US airlines get DOT approval to ditch flights at 75 airports
US airlines have got the final approval to halt flights at another 75 airports to ease their cash burn.
The Covid-19 pandemic has ravaged travel demand and the insistence on operating near-empty flights at the airports has hit airline finances hard.
The US transportation department said all the airports will still be served by at least one carrier.
It means both Delta Air Lines and United Airlines can both halt flights at 11 airports.
For Delta it means it can end service at airports such as Aspen, Bangor, Maine, Santa Barbara, CA, and Flint, Michigan.
For United it includes Key West, Florida, Hilton Head and Myrtle Beach.
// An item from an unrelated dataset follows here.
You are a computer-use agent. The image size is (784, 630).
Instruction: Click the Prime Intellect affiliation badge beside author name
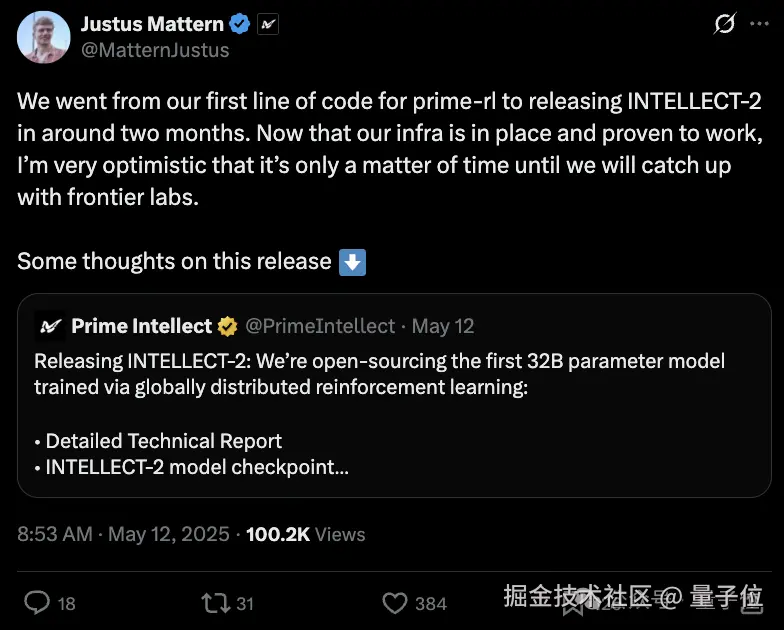(267, 24)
Allegiant Air may halt service at six airports, while JetBlue Alaska Airlines, Spirit Airlines and Frontier Airlines are permitted to stop flying to five airports each.
As part of the industry-wide $25 billion government payroll aid program, airlines were forced to maintain minimum service levels but over time successfully lobbied the DOT to be more lenient.
The DOT had allowed service suspensions for some airlines at some airports on a case-by-case basis, and the new ruling likely makes it fairer for all fifteen US airlines affected.
Although airlines are reporting a slight uptick in demand, passenger loadings still remain at just a fraction of normal levels while the industry as a whole is burning through a combined $10 billion a month.